_Problem_
A single number is required: the count of lines in the entries below that include the word "Continue".

[Collected data entries]
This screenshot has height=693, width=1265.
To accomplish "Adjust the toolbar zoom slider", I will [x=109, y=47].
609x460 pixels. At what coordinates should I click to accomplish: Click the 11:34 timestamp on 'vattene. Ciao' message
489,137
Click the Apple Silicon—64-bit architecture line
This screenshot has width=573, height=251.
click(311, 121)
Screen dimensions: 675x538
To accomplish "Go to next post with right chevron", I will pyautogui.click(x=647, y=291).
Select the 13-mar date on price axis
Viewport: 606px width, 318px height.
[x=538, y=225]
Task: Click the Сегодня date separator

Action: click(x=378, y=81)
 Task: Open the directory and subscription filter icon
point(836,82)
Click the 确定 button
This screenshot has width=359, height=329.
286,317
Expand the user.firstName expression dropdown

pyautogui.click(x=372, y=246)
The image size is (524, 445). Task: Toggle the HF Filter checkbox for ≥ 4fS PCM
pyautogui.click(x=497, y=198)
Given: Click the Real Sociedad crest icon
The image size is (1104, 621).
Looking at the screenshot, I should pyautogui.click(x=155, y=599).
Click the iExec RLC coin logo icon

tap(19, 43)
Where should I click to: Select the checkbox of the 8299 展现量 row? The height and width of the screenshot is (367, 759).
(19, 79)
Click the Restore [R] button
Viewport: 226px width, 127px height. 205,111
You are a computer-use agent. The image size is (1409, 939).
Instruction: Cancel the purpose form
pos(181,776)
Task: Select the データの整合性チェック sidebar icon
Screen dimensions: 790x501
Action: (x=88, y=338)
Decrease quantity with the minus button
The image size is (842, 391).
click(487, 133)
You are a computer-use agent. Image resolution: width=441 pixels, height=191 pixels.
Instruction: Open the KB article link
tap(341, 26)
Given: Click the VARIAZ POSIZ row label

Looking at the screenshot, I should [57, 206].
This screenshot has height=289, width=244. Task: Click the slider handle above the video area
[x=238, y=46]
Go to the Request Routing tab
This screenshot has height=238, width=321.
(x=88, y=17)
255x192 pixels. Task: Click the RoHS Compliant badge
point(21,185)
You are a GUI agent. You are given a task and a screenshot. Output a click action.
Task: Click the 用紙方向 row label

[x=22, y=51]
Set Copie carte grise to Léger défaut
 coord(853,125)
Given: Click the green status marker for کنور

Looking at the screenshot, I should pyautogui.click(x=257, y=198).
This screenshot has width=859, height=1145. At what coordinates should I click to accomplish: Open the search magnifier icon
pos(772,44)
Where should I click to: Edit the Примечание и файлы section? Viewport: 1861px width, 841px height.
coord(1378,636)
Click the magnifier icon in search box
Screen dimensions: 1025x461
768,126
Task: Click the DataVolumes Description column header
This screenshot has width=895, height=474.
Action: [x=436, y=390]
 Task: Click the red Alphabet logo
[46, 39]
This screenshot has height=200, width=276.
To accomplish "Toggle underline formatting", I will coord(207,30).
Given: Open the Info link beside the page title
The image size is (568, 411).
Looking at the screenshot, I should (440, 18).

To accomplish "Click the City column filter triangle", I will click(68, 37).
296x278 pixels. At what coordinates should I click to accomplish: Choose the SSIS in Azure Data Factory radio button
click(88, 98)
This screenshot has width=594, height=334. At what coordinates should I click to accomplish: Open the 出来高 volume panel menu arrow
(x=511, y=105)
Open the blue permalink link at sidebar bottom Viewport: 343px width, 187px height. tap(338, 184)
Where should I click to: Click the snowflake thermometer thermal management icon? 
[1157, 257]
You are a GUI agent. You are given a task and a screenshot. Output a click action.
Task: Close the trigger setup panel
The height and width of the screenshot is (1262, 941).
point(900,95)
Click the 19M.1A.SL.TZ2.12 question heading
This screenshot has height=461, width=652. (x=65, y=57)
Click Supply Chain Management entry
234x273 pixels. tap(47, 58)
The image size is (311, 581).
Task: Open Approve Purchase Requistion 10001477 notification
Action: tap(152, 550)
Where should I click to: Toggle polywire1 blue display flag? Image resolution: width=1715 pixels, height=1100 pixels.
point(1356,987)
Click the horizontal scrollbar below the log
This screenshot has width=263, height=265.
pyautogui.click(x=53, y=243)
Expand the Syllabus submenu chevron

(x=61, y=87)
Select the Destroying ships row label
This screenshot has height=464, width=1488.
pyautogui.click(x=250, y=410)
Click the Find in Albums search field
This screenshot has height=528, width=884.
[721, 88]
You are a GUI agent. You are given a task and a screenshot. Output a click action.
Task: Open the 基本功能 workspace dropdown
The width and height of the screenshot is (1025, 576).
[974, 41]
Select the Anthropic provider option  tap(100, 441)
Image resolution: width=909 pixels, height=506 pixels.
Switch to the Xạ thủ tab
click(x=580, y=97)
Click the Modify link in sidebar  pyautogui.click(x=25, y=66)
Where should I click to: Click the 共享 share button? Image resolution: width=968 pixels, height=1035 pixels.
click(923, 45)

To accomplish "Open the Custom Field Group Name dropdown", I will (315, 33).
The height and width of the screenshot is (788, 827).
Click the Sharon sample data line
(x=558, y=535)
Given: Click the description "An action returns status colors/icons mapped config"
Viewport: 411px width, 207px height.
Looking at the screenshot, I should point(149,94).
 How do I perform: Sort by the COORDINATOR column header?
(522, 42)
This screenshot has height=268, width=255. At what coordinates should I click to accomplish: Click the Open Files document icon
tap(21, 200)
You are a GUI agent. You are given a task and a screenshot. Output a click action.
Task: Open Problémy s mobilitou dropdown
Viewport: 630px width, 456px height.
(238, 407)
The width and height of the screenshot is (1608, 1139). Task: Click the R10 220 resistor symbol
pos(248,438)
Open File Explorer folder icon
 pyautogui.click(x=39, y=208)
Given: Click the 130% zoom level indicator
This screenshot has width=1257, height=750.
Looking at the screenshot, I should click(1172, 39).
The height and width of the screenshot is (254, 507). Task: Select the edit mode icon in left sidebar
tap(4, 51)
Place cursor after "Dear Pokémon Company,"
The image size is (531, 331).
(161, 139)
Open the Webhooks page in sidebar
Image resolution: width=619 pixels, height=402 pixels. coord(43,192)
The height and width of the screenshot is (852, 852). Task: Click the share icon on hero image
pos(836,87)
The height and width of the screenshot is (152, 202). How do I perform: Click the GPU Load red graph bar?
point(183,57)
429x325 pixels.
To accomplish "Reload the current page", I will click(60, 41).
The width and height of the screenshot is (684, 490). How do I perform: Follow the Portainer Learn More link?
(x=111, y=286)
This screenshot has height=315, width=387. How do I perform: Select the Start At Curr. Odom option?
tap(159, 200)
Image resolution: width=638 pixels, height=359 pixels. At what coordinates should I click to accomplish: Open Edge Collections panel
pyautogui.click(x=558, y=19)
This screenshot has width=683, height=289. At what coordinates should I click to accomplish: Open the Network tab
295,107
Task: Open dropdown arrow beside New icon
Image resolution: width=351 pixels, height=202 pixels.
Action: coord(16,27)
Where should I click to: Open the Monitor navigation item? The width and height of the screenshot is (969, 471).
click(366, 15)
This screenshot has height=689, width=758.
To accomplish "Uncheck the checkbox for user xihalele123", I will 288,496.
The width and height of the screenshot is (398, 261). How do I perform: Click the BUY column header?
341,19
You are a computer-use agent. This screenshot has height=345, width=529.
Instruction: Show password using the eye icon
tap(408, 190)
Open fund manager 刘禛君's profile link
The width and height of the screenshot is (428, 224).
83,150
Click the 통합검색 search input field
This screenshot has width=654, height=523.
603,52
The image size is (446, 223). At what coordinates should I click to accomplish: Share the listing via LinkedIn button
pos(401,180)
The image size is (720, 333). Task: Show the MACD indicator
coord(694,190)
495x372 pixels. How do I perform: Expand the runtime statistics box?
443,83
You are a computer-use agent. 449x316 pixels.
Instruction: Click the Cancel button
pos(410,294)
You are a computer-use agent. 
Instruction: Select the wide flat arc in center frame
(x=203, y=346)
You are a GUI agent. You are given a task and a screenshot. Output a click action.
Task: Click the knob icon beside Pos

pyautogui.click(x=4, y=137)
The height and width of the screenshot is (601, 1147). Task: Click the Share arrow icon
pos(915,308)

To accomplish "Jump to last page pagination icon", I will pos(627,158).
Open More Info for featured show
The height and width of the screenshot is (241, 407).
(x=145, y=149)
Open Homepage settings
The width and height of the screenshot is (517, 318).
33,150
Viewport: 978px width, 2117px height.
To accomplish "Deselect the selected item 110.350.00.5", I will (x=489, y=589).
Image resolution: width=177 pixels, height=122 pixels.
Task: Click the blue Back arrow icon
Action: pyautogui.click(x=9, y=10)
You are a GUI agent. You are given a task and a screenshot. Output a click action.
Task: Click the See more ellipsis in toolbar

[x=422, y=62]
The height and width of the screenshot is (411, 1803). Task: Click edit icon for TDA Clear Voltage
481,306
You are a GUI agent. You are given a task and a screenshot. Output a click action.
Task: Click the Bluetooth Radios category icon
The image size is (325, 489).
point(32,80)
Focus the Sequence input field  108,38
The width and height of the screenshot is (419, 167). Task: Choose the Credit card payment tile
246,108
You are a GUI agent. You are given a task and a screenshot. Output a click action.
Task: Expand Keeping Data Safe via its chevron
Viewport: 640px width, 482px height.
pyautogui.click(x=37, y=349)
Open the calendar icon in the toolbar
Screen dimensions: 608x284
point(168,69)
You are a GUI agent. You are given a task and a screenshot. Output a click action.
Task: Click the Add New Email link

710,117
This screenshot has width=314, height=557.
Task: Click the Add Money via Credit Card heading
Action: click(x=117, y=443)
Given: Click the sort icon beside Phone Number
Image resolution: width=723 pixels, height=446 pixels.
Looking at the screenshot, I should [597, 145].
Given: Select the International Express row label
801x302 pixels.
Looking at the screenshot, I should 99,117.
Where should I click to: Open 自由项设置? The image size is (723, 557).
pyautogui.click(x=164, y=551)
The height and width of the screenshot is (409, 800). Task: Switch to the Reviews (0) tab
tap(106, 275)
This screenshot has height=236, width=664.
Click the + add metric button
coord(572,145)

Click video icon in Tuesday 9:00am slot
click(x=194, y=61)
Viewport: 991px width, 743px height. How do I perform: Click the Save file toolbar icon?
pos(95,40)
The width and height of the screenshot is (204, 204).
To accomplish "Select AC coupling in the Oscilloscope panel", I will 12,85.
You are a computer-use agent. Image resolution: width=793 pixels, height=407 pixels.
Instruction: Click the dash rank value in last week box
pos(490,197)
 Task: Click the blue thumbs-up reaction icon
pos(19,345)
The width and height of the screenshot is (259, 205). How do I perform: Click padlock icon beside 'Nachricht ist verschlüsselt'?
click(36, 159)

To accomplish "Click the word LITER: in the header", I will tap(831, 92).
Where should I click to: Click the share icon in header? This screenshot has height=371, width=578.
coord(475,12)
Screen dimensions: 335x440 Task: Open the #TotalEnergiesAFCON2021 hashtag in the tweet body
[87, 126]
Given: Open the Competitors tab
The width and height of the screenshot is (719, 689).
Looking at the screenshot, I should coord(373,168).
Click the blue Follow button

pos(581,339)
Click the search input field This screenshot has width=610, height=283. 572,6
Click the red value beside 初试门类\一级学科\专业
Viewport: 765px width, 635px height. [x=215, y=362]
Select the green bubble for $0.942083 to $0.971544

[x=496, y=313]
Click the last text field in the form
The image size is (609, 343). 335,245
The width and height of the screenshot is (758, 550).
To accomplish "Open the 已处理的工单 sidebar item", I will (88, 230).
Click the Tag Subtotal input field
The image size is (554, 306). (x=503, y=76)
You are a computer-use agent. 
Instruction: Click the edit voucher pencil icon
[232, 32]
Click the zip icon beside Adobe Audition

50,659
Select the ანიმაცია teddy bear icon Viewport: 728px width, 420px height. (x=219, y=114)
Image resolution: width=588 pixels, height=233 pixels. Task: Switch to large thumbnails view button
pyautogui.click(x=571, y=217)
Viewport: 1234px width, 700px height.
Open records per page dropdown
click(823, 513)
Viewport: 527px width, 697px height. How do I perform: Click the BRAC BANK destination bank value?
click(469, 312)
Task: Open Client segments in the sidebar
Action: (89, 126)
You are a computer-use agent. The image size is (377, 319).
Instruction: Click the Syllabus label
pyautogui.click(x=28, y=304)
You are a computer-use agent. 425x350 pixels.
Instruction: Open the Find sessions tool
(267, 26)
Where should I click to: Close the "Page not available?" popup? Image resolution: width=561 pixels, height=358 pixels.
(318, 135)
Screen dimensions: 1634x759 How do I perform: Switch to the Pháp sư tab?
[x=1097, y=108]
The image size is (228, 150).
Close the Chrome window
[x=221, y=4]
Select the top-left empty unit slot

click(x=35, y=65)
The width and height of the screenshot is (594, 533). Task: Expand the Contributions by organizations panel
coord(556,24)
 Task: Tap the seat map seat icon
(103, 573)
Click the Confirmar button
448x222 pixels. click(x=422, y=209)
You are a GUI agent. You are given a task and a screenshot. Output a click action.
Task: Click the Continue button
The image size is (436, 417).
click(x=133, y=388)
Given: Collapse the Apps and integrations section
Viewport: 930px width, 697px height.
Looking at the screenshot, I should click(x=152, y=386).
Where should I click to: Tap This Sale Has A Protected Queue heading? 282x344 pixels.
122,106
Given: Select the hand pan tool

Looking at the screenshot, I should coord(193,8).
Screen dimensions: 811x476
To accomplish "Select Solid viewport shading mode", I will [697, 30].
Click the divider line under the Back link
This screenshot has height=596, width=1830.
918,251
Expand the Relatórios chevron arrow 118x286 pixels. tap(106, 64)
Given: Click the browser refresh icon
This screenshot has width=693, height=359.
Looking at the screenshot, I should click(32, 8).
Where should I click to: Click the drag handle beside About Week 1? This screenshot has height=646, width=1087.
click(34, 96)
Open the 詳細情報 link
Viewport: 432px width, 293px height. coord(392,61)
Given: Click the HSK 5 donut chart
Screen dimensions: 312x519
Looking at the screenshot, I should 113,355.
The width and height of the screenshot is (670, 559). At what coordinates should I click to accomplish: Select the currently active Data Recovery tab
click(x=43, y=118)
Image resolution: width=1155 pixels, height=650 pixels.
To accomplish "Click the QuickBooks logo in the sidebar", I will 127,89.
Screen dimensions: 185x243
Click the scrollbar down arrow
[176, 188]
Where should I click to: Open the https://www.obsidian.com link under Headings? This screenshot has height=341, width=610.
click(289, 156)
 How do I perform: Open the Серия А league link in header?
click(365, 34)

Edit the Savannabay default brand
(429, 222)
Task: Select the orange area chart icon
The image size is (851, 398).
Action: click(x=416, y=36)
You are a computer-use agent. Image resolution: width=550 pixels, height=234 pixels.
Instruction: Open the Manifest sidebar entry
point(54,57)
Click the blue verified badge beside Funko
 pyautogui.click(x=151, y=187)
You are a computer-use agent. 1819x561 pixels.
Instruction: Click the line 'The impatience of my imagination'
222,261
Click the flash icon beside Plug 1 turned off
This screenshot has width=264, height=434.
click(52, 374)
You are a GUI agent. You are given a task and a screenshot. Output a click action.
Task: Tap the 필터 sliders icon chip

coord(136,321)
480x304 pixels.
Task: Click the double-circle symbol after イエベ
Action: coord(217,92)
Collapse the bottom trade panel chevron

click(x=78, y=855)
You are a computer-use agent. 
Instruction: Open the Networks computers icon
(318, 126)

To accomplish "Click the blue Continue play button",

_Response box_
2